▸ Work to do: Identify each line in the records below that contains the word "link". Copy those lines.

Records for locating described items:
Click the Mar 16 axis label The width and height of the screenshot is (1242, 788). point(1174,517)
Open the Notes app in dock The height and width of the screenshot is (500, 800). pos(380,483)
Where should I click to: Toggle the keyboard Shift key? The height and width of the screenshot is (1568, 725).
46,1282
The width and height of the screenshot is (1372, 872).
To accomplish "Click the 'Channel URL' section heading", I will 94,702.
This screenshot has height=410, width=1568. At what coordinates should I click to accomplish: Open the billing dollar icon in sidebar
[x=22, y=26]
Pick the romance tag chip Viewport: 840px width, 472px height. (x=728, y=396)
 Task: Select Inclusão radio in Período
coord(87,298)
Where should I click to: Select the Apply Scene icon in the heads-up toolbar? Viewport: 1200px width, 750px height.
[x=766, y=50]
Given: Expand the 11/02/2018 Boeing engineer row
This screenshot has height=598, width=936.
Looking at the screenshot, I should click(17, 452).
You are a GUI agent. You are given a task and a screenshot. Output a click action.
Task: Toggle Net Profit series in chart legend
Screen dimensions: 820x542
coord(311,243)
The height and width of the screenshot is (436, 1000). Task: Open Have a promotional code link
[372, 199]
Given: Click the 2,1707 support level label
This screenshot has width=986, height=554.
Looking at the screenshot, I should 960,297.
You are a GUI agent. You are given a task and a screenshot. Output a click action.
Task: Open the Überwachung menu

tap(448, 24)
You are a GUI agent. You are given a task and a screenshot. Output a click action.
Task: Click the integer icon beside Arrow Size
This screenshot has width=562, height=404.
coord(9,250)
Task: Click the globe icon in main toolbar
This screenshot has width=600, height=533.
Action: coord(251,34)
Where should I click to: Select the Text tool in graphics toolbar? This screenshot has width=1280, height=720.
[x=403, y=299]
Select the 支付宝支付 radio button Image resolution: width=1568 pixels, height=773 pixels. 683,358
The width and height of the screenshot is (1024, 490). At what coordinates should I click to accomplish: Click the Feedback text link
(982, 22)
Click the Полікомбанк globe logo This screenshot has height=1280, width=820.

▸ Reply to the task:
The height and width of the screenshot is (436, 1000). Task: Open Have a promotional code link
The width and height of the screenshot is (1024, 490). At what coordinates should I click to accomplish: Click the Feedback text link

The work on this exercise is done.